### WORK TO COMPLETE
Scan the data below. Pull out each line where "agent" occurs.
*** Opening GIVEN RECORDS ***
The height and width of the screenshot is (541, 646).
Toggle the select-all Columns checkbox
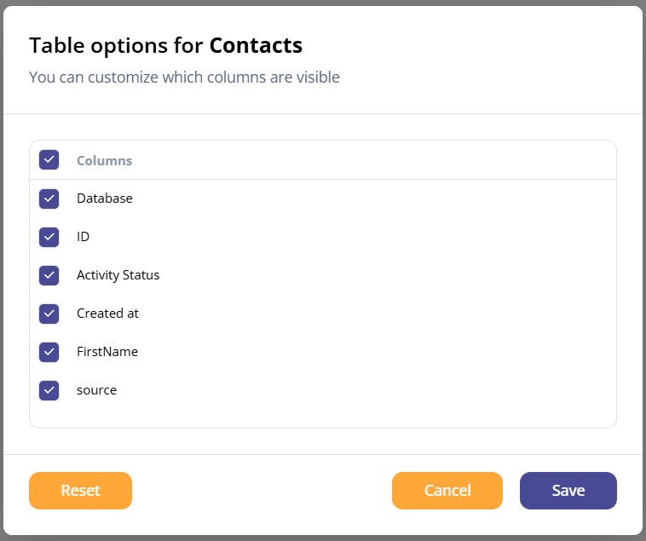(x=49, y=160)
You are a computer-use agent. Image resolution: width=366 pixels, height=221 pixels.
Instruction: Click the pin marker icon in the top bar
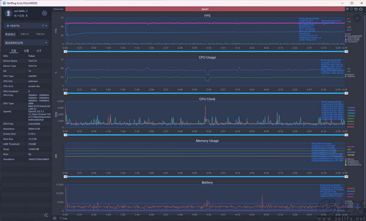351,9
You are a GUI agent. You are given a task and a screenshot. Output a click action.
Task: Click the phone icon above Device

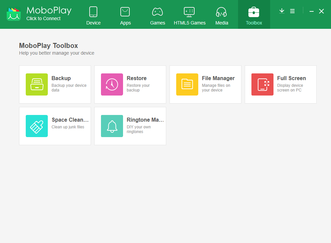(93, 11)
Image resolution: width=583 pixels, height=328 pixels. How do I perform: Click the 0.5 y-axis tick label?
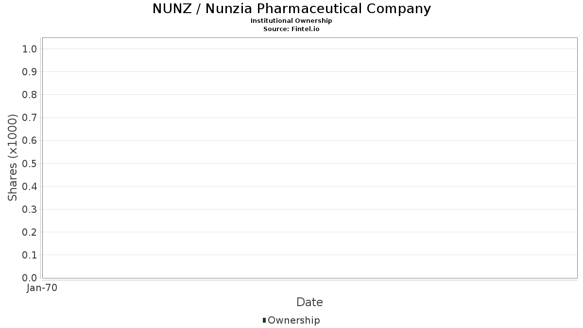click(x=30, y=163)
*** Closing GIVEN RECORDS ***
*** Opening GIVEN RECORDS ***
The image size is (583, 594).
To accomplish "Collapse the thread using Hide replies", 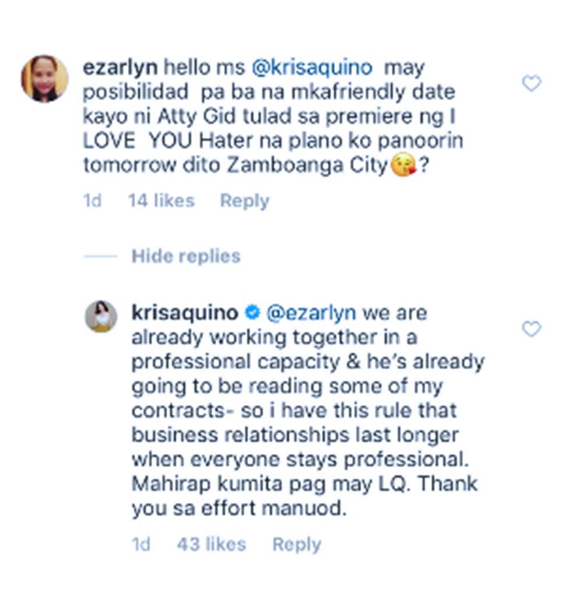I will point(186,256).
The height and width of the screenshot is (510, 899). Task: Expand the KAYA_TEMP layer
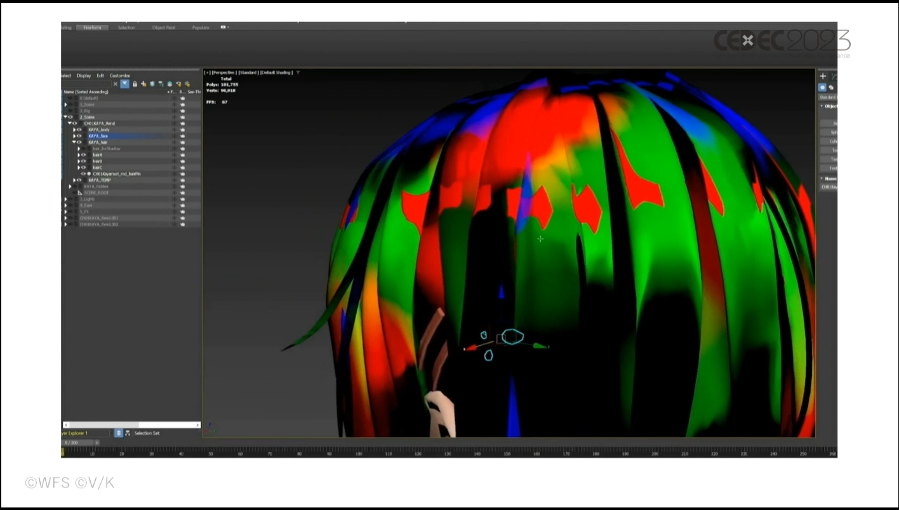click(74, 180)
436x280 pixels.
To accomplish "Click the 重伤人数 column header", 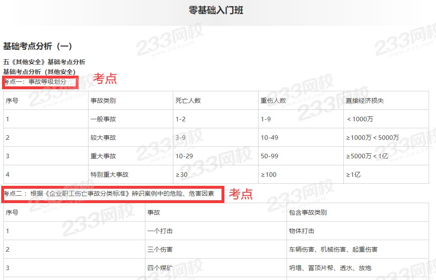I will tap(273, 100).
*** Closing GIVEN RECORDS ***
*** Opening GIVEN RECORDS ***
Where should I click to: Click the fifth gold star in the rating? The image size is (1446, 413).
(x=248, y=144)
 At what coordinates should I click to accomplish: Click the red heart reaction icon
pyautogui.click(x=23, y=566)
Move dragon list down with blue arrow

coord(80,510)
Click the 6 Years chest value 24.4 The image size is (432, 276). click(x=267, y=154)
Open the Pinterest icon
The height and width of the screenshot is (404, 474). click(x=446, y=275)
*** Closing GIVEN RECORDS ***
### WRITTEN RESPONSE
You are a computer-use agent. Image resolution: width=366 pixels, height=221 pixels.
You are a GUI agent. You are given a task and a screenshot. Output a click action.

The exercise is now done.